Her children were teenagers, and while Dr. Michels didn’t seek to exert authority over them, he set an example for them in his own quiet way, Mr. Gallagher said.

“He never tried to act like our father, which endeared him more to us,” he said.

Still, Dr. Michels always wore a tie for dinner, and didn’t allow cellphones at the dinner table or baseball caps or headphones in the house.

“Your family’s there to speak to,” he used to say, according to Mr. Gallagher.

Their children often joked that Dr. Michels, a staunch Republican, and Mrs. Michels, a liberal Democrat, voted on the same day at the same place — but drove in different cars. “They peacefully cohabitate­d and agreed to disagree,” Mr. Gallagher said.

Dr. Michels was among the first doctors at Mercy who was willing to deliver African-American babies in the 1950s, his stepson said. “He had no problem with that at all,” Mr. Gallagher said.

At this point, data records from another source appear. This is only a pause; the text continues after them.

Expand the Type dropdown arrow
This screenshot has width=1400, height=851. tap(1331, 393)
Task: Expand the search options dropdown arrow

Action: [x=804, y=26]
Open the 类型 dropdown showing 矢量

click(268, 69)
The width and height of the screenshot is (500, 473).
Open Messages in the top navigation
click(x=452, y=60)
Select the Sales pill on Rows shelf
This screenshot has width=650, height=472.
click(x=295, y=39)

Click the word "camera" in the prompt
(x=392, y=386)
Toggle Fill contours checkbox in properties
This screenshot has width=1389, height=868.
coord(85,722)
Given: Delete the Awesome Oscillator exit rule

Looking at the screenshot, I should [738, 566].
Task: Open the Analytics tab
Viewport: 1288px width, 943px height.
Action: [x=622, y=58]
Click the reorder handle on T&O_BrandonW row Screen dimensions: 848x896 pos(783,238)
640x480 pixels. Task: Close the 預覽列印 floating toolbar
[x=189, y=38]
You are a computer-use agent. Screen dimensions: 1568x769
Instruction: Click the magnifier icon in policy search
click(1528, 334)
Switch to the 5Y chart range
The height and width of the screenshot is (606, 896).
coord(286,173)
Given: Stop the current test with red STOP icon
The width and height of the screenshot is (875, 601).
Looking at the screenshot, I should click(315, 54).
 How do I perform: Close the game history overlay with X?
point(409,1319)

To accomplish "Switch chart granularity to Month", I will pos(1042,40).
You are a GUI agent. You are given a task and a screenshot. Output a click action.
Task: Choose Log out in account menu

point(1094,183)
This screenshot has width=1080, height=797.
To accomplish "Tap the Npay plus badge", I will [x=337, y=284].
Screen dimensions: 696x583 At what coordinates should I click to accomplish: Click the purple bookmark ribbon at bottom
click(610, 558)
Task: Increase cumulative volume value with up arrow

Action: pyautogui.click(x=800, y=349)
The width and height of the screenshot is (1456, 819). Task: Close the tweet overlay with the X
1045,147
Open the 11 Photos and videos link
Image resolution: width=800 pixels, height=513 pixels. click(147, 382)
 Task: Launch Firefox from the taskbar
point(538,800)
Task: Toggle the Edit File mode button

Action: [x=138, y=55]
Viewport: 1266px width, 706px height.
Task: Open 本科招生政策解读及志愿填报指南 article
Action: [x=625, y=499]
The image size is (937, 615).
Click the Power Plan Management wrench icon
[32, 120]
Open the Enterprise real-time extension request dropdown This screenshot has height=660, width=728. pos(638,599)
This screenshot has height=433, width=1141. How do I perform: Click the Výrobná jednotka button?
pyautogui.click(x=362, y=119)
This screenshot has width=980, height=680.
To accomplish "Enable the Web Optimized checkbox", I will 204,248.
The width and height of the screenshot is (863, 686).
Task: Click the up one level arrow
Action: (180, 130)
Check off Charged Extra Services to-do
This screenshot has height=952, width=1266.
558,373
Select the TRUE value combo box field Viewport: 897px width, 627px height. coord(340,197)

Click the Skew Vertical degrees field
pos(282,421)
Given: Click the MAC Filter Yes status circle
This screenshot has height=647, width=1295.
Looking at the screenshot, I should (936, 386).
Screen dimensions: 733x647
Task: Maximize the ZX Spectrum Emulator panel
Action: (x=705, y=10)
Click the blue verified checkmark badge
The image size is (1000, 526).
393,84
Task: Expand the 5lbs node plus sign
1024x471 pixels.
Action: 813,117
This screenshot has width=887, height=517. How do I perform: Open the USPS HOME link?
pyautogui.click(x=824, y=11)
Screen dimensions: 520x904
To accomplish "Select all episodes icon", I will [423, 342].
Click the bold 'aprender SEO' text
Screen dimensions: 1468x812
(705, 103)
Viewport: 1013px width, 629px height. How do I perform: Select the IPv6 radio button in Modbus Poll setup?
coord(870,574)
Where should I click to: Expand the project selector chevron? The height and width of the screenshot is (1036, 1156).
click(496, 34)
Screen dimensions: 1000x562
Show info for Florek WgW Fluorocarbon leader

Mary Gallagher Michels died in 2005, shortly after Dr. Michels retired and moved into Mercy Ridge Retirement Community. He lived at the retirement community in Luthervill­e for more than 10 years before moving to Charlottes­ville to be near his youngest daughter, Dr. Suzanne Michels, Mr. Michels said.

Dr. Michels’ hobbies included photograph­y, traveling and surf fishing at the Outer Banks, N.C. He was a longtime Notre Dame football fan (three of his four children attended the university), was the lector for the Mercy Hospital radio Mass for many years and was a Knight of Malta, his family said.

If Dr. Michels kept a tally of how many babies he’d delivered in his career, he never mentioned it to his brother, who said he was astonished when he eventually learned the total: 4,388. But his personalit­y made him a popular doctor, Mr. Michels said.

“He instilled confidence in people,” he said. “To know him was to like him. That reflected in his practice.”

A service was held Sept. 15 at the Cathedral of Mary Our Queen.

In addition to his brother, daughter and stepson, Dr. Michels is survived by three other children, Dr. Joseph T. Michels Jr., of Spokane, Wash.; Lisa M. Shadid, of Kansas City, Mo.; and Timothy K. Michels of Baltimore. He is also survived by his four other stepchildr­en, Mary Ellen Barthelme of Timonium; Francis X. Gallagher Jr., of Baltimore; John J. Gallagher of Washington, D.C.; and James L. Gallagher of Fairfax Station, Va.; as well as 15 grandchild­ren and five great-grandchild­ren. Dr. Michels’ hobbies included photograph­y, traveling and surf fishing.